↗ arXiv ↗ Hugging Face ↗ Papers with Code
TL;DR#
Current information retrieval systems often use a two-stage process: a fast retriever initially selects candidate documents, followed by a more accurate but computationally expensive reranker to refine the ranking. It is widely assumed that rerankers consistently enhance retrieval quality, especially when considering more documents. This paper investigates this assumption and found that the existing rerankers show diminishing returns when scoring progressively more documents and actually degrade quality beyond a certain limit. This is because rerankers often get distracted by documents with minimal lexical or semantic overlap with the query.
To address this issue, the researchers conducted experiments on various academic and enterprise datasets using several state-of-the-art rerankers and tested them on a full retrieval setting where they ranked the whole document set.
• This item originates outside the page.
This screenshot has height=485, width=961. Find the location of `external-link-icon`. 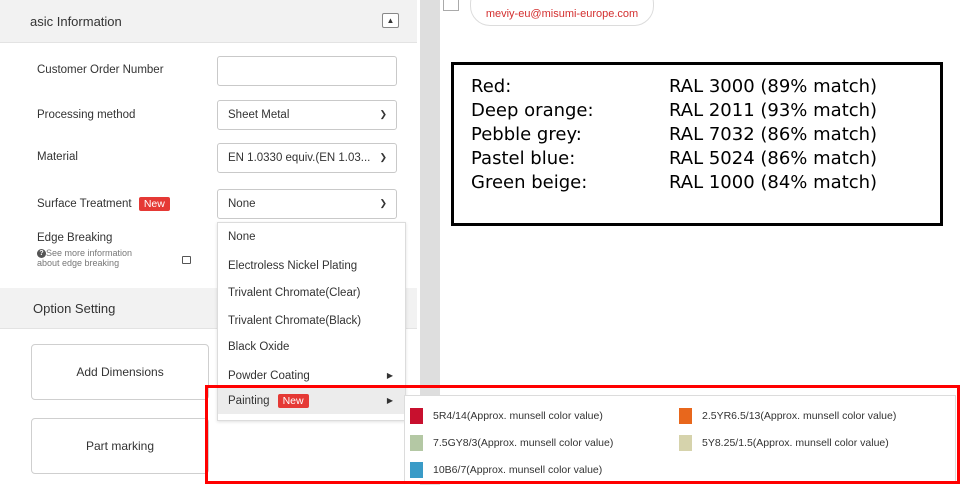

The results confirmed the diminishing returns of rerankers with a large number of documents, frequently resulting in a lower recall than retrievers. They further propose listwise reranking via large language models as a more robust approach. This research has significant implications for how we build and evaluate large-scale retrieval systems.
Key Takeaways#
Why does it matter?#
This paper is crucial because it challenges the common assumption that rerankers always improve information retrieval, especially when scaling. This impacts how we design and optimize large-scale retrieval systems, prompting research into more robust methods. The findings will influence future IR system development and evaluation practices.